**TASK DESCRIPTION:** State how many lines in the entries below contain "agent". Write nothing but the number.

═════ RECORD EXTRACTS

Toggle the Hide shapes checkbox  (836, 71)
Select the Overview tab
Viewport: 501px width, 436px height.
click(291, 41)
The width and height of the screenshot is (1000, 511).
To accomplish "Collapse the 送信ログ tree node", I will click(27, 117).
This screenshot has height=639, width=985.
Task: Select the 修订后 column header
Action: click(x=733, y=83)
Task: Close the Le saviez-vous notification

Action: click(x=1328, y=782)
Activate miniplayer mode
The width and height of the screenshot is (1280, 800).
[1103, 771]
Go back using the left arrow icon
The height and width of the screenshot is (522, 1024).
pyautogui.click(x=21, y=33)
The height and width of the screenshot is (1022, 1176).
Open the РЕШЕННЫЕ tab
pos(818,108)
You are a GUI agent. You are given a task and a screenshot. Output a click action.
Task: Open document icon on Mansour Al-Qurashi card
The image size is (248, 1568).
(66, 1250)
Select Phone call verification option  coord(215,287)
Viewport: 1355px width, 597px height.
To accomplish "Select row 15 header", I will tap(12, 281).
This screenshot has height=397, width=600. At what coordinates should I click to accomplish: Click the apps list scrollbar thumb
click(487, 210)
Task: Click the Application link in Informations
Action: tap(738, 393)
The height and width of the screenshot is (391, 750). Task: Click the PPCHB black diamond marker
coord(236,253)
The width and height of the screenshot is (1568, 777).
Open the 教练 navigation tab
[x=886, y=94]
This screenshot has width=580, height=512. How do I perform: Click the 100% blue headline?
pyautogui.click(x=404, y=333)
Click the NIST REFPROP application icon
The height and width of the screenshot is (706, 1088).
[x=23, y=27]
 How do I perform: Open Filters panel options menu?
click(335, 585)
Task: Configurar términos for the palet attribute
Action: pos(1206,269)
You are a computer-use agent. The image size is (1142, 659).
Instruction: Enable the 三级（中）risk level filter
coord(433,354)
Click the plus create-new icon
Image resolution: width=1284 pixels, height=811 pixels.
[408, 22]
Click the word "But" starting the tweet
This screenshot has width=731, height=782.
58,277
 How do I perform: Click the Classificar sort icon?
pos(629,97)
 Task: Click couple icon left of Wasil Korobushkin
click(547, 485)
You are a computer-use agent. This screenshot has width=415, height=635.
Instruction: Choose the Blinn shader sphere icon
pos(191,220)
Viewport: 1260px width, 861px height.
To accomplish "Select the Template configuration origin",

══════════

**RESULT FOR THIS TASK:** 3